Finding the right app store keywords is the highest-leverage thing you can do for organic growth. You can have the best meditation app on the store, but if your metadata targets "meditation" (difficulty 85) instead of "breathing timer for sleep" (difficulty 14), nobody will ever see it.
This article walks through the exact process I use for ASO keyword research: brainstorm, expand with autocomplete, analyze the competition, and prioritize. We'll use a hypothetical meditation app called "StillMind" as a worked example so every step has a concrete output.
Step 1: Brainstorm Your Seed Keywords
Start with a raw list of terms a user might type when looking for an app like yours. Don't filter yet. The goal is quantity. Open a blank document and spend 15 minutes writing down every term you can think of.
For StillMind, our seed list might look like this:
- meditation
- meditate
- mindfulness
- breathing exercises
- calm
- sleep sounds
- guided meditation
- stress relief
- anxiety relief
- focus timer
- relaxation
- sleep meditation
- breathing timer
- daily meditation
- meditation timer
That's 15 seeds. Most developers stop here and pick the five that feel right. That's a mistake — proper app keyword research starts with seeds, not ends with them. These are inputs to the process, not outputs.
Where to Pull Seeds From
Your own vocabulary is the obvious starting point, but it's limited by your own perspective. Expand it with these sources:
- App store categories and subcategories. Browse the Health & Fitness and Lifestyle categories. Read the titles and subtitles of the top 50 apps. You'll find phrases you hadn't considered.

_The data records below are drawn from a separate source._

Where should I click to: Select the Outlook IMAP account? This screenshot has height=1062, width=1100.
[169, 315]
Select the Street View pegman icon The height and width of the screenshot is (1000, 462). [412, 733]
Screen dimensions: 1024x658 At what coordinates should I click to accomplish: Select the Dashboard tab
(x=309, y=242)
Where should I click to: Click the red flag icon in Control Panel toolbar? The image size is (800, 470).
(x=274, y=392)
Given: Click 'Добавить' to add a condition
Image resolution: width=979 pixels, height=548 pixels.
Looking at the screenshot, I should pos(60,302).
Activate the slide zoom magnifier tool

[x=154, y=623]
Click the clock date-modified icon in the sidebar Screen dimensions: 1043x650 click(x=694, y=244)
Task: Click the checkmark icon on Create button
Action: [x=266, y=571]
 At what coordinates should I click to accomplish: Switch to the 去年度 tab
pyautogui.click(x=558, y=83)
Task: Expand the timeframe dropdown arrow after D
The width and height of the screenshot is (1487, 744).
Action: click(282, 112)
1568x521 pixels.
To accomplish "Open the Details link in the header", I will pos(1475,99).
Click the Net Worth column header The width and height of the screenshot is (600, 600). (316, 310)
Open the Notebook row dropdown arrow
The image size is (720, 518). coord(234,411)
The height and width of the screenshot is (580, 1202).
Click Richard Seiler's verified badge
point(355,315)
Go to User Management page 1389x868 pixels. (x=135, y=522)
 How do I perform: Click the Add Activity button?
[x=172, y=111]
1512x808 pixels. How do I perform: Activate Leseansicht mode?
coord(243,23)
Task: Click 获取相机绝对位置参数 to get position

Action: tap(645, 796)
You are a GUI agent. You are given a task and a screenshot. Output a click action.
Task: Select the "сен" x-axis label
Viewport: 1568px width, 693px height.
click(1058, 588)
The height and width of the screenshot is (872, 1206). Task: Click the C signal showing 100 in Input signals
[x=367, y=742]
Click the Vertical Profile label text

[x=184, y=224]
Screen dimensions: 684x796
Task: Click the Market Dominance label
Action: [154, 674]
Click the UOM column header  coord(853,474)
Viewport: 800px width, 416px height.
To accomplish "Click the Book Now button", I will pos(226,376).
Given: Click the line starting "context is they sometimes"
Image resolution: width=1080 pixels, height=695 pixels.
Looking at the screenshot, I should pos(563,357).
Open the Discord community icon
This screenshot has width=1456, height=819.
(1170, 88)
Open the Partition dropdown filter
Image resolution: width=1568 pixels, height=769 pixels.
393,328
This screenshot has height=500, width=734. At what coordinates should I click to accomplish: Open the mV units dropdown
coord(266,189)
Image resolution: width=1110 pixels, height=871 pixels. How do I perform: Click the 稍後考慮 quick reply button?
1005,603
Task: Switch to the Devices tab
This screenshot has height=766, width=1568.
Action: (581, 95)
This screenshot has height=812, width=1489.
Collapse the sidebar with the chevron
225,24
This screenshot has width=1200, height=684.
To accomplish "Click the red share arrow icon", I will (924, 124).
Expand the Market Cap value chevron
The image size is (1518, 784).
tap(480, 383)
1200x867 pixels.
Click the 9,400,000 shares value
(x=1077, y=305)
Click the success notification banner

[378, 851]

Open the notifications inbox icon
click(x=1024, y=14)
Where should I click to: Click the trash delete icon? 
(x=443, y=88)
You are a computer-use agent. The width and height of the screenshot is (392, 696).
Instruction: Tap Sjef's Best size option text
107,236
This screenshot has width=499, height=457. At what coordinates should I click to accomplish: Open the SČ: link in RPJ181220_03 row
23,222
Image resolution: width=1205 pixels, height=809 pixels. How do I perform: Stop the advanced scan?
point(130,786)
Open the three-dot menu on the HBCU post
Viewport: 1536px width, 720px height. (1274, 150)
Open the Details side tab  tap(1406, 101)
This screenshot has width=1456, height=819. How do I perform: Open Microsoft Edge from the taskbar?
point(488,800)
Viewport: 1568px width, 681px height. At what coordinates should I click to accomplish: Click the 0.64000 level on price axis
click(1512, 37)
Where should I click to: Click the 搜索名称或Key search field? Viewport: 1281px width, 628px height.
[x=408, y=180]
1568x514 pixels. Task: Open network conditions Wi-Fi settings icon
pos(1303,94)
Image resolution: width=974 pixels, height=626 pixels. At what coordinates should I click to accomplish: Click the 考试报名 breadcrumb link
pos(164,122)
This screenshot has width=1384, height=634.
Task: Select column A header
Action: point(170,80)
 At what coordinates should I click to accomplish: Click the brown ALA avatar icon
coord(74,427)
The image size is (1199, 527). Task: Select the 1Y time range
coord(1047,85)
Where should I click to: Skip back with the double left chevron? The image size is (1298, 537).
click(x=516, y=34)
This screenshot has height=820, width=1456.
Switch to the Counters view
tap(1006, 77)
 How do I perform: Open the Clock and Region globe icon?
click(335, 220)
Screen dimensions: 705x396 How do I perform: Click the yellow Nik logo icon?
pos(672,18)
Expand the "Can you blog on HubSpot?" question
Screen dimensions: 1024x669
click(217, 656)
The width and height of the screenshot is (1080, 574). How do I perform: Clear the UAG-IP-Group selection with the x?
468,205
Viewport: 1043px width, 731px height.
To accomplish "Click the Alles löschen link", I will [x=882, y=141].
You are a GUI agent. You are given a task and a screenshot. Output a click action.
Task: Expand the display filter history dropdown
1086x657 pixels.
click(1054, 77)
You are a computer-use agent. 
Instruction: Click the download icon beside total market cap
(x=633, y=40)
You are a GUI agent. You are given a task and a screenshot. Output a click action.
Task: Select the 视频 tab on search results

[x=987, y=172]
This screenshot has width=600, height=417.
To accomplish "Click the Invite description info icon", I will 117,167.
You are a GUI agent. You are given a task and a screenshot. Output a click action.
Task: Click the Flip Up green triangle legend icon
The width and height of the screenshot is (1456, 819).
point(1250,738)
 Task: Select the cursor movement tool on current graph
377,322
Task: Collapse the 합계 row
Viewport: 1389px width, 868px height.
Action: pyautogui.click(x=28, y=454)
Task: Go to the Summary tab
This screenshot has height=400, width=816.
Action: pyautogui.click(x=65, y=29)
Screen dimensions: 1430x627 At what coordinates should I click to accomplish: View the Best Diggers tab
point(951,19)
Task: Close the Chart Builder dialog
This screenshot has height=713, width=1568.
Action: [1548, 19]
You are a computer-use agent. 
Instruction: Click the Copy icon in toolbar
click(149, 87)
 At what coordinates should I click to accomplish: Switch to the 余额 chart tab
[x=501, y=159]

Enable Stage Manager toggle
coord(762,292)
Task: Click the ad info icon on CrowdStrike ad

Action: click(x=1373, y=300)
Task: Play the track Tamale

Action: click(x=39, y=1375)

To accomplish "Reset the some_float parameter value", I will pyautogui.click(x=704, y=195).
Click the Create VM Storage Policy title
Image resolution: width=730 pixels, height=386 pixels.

- Competitor app descriptions. Read the full descriptions of 5-10 competitors. Highlight every noun and verb phrase a user might search for.
- Reddit and forums. Search r/meditation, r/anxiety, and similar subreddits for how real people describe the problems your app solves. Users don't search for "cognitive behavioral therapy breathing exercise" — they search for "app to help me fall asleep."
- App reviews. Read 1-star and 5-star reviews of competing apps. Reviews contain exact user language: "I needed something for my panic attacks" translates to the seed keyword "panic attack app."
After this exercise, StillMind's seed list grows from 15 to 40+ terms. That's the volume you want before moving to step 2.
Step 2: Expand With Autocomplete
Autocomplete is the single most underrated source of app keyword research data. Both the App Store and Google Play suggest search completions based on real user queries. If a term shows up in autocomplete, people are searching for it.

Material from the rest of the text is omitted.